Cicatricial alopecia causes the hair to fall out in patches with scar tissue replacing the hair follicles, explains WebMD. The condition differs from the more common alopecia areata because the hair loss is permanent due to the scarring.
In cicatricial alopecia, the patient may experience scalp pain and itchiness in addition to hair loss, particularly in cases that progress quickly, states WebMD. Slower spreading cases often cause little discomfort, and patients may not immediately notice the condition. Affected sites can also develop scaling, blisters, inflammation and changes in skin pigment. Treatments for the condition include antibiotics and topical steroids.
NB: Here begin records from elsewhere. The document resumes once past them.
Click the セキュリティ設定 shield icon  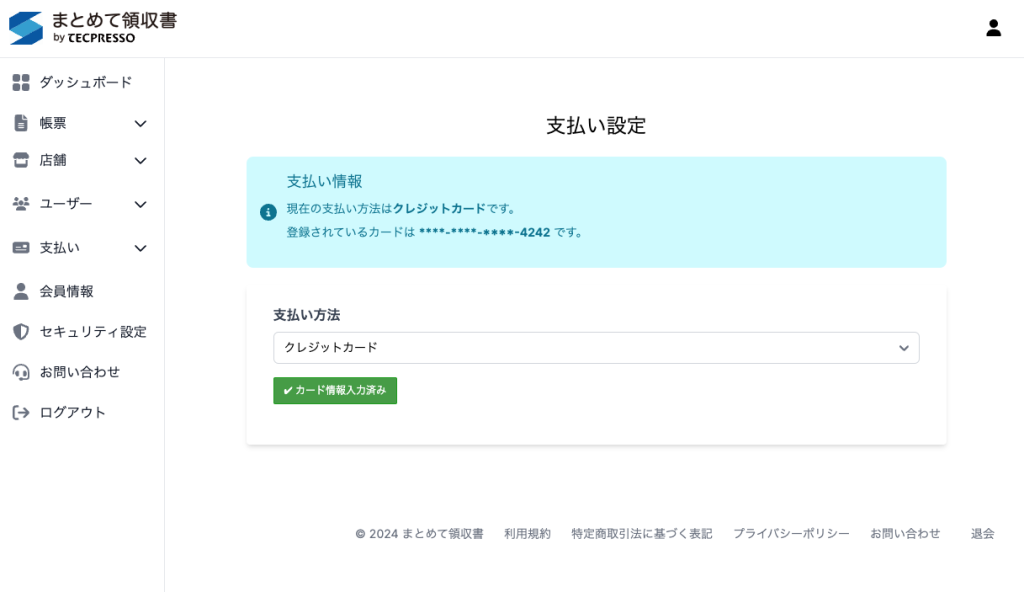point(21,332)
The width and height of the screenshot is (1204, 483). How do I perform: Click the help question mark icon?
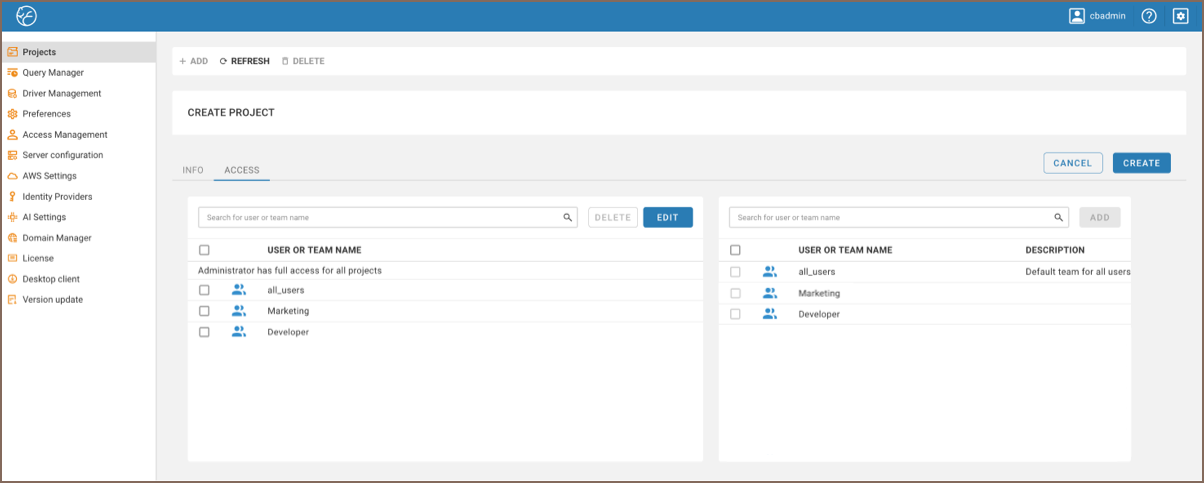tap(1149, 16)
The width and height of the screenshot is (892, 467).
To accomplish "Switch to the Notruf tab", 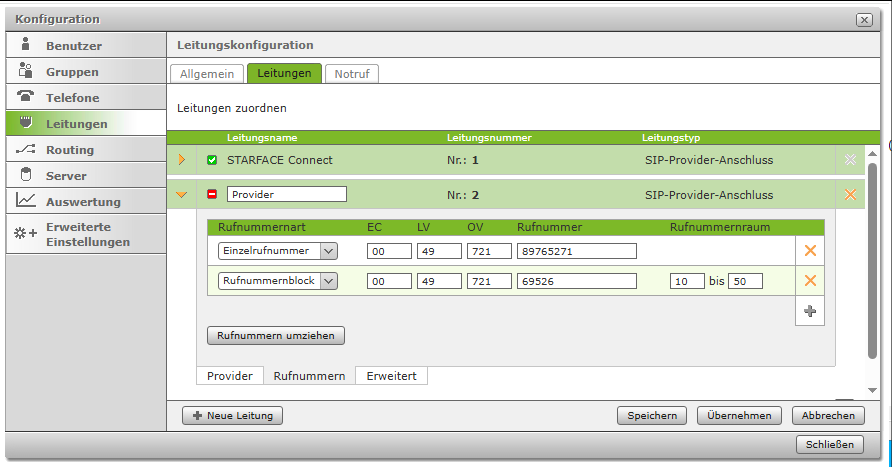I will (351, 74).
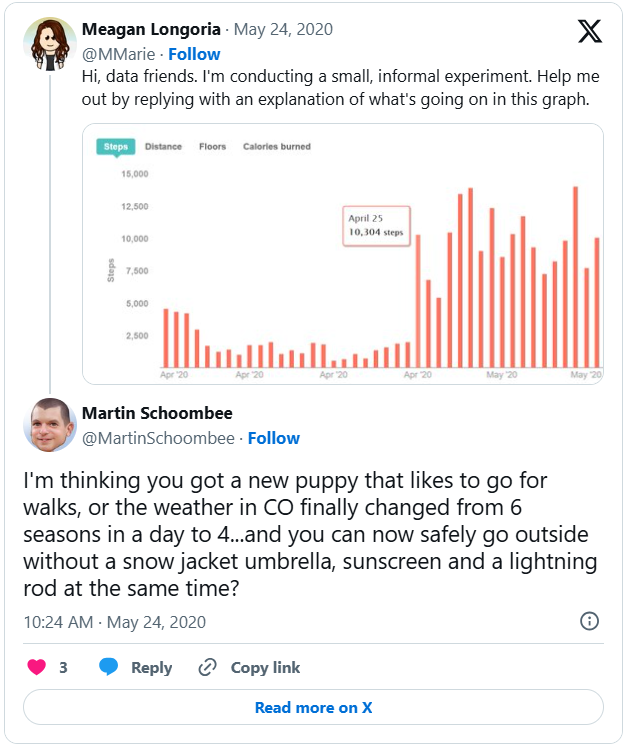Click the Read more on X button
627x749 pixels.
coord(313,707)
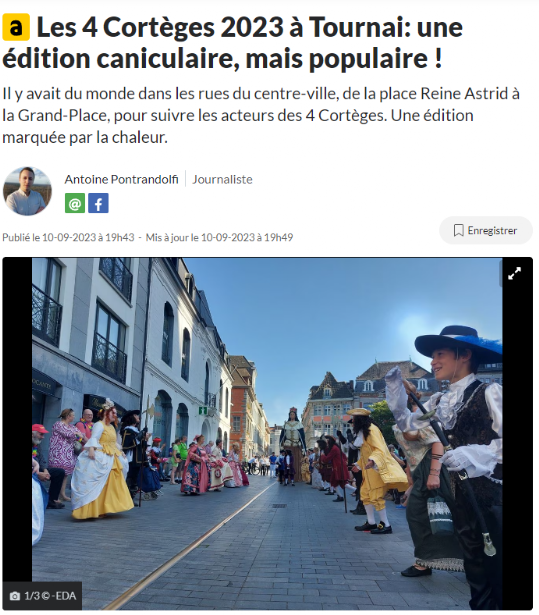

A communicable fungus causes ringworm of the scalp, or tinea capitis, according to Mayo Clinic. The name refers to the shape of the symptoms, not a worm, as hair commonly falls off in circular patches, which start small and grow outward. The infected skin may be inflamed, scaly or tender to the touch. The remaining hair in infected areas may be brittle. Ringworm can also cause permanent hair loss.
Children and pet owners are more susceptible to infection than others, explains Mayo Clinic. Treatment options for ringworm of the scalp include oral antifungal medications, such as griseofulvin and terbinafine, and medicated shampoos.